Intended Consequences
Growth is slowing, a credit contraction is looming, the Fed still wants to tighten, earnings trough?
Nothing is Settled
After soft ISM manufacturing and services surveys, soft core capital goods orders, a sharp drop in job openings, a soft ADP employment report, and after the BLS changed seasonal adjustment factors leading to considerably higher initial and continuing claims, we expected a March employment report that sealed the coming FOMC pause. While the report’s details were soft, particularly labor income, FOMC participants don’t seem to be able to look past headline nonfarm payrolls and the unemployment rate. Consequently, we will go into next week’s March CPI report with the market probability of a 25bp hike in May a coin toss.
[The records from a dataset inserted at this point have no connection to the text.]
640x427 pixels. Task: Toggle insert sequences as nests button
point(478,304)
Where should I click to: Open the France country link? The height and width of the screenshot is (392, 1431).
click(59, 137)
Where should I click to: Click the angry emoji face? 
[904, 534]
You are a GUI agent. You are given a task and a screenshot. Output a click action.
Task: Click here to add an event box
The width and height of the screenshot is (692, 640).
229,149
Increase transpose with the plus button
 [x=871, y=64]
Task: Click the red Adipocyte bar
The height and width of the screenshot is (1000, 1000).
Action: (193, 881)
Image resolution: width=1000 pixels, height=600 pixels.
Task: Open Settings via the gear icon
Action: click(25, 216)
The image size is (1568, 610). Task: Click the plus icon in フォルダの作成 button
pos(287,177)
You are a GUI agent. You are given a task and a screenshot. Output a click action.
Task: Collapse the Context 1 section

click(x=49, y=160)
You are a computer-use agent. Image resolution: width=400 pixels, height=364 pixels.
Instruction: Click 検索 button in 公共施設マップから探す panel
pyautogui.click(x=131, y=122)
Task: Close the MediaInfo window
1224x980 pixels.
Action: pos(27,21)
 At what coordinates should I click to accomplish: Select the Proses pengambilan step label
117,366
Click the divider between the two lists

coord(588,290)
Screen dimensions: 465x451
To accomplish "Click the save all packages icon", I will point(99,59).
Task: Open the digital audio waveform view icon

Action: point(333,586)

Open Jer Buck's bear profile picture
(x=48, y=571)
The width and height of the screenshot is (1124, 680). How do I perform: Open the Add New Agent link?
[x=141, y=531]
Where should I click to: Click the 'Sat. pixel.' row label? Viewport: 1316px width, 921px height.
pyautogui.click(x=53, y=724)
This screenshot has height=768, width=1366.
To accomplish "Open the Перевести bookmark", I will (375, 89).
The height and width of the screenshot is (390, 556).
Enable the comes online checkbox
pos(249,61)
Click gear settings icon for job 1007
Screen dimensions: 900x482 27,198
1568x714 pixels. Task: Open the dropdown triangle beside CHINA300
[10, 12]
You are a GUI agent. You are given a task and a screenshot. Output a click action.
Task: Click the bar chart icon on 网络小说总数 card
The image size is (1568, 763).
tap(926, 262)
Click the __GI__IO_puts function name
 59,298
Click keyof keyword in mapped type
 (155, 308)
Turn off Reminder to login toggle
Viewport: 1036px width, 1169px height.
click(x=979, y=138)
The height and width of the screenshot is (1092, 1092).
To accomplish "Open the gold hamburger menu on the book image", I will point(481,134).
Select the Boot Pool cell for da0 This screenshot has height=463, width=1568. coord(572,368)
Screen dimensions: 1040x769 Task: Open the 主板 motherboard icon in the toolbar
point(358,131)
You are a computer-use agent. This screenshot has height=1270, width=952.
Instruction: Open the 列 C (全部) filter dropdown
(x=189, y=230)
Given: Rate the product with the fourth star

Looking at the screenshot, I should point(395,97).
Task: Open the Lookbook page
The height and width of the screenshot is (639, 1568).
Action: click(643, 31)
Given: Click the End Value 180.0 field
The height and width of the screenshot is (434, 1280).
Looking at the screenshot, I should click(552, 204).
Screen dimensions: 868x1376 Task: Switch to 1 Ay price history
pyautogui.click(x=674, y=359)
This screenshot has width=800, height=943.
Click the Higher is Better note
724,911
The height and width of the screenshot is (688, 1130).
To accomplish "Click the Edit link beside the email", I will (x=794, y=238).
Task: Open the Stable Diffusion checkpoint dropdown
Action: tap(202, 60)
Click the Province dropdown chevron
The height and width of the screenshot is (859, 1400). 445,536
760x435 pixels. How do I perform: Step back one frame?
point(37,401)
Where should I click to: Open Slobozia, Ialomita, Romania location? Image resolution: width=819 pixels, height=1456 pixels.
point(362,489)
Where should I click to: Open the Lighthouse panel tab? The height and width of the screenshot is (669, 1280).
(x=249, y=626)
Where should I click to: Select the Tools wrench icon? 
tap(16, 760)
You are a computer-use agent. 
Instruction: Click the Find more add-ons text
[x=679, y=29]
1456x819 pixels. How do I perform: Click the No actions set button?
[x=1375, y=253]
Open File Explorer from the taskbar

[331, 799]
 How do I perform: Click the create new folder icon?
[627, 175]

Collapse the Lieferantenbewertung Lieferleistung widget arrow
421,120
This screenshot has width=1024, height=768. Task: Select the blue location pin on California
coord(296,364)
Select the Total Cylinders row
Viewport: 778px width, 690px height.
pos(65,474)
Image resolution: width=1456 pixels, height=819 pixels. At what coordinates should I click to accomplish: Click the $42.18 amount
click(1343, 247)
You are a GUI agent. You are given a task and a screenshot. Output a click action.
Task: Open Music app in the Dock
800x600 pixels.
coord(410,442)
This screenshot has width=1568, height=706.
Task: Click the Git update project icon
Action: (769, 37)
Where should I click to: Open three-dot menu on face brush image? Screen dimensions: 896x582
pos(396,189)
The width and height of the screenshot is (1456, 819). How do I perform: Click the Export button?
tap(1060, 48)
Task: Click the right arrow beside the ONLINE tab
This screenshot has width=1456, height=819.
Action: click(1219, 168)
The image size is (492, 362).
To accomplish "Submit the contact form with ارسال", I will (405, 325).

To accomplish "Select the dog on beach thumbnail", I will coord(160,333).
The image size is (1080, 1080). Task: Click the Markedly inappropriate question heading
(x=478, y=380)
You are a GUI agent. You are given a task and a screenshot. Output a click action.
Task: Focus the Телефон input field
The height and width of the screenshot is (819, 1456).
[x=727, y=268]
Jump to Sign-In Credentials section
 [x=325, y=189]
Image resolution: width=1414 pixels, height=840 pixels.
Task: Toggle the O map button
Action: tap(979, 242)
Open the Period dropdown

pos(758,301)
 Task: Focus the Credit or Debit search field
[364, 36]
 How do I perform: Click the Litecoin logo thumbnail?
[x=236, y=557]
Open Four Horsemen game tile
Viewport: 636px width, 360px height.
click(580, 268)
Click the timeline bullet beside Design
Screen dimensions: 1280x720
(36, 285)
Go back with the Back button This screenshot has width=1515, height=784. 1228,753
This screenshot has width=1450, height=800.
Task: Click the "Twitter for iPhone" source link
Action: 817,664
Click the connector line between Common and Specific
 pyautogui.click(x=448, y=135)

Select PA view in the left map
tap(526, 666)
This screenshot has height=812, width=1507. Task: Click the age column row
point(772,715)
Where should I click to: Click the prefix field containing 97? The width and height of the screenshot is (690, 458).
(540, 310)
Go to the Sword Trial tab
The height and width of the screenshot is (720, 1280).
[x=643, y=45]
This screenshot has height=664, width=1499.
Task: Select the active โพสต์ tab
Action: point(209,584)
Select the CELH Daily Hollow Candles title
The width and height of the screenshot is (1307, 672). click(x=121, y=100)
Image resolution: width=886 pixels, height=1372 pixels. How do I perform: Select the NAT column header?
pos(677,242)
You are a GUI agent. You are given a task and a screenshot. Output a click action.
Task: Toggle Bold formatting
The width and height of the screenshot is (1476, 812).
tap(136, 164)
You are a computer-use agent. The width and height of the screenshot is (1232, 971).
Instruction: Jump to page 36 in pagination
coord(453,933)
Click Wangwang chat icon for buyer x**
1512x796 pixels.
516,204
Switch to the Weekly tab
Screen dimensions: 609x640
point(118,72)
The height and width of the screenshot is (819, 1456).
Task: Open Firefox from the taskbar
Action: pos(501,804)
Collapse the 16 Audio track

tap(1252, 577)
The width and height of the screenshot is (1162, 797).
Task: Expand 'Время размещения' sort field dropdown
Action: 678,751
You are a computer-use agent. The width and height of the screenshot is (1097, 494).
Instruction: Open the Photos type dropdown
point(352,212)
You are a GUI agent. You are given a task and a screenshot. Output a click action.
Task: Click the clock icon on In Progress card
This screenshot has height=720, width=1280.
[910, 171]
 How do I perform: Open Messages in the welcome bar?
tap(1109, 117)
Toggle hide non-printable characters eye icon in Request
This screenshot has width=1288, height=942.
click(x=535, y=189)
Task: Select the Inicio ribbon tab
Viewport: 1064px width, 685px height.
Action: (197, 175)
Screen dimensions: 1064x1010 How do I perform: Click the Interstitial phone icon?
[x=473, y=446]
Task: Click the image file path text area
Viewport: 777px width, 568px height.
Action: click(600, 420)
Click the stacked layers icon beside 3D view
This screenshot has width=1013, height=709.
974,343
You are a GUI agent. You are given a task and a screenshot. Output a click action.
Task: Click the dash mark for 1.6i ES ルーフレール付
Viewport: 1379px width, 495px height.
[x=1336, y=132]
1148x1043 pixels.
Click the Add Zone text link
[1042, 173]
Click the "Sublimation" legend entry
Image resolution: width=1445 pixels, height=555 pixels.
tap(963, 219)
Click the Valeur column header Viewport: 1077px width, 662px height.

Another hike would be a mistake. While FOMC participants might believe the market reaction will be muted, the market also expects 2.5 cuts by year end. More significantly, when the near-term forward spread (NTFS), the yield curve the Chairman believes contains the most recession forecasting content, first inverted in late November and was -0.5% at the December meeting, they slowed from 75bp to a 50bp hike. By the January meeting the NTFS was 100bp inverted and the pace slowed to 25bp. Following the dubious January employment, retail sales and inflation data that appears to have been flattered by faulty seasonal adjustment factors, the NTFS disinverted and Chairman Powell triggered iceberg risk by raising the possibility of a 50bp hike. That same curve is -1.38% following growing evidence that the Fed, and market participants got caught by the dubious January data. In the post-financial crisis period, screwy seasonals led to a half a decade of soft 3Q and strong 4Q employment growth, which contributed to the Fed easing in the fall of ‘10, ‘11 and ‘12, just as the data accelerated.
The most significant issue for the FOMC, and for market participants, remains the banking system. At these levels of rates in the belly of the curve the losses on securities holdings are manageable. Silicon Valley Bank’s available for sale portfolio they sold at the lows would be back to the December mark had they been able to hang on. While the losses on assets might be manageable, at the current policy rate, government competition for deposits is likely to lead to a significant contraction in the supply of credit to the private sector. Another rate hike would be reckless.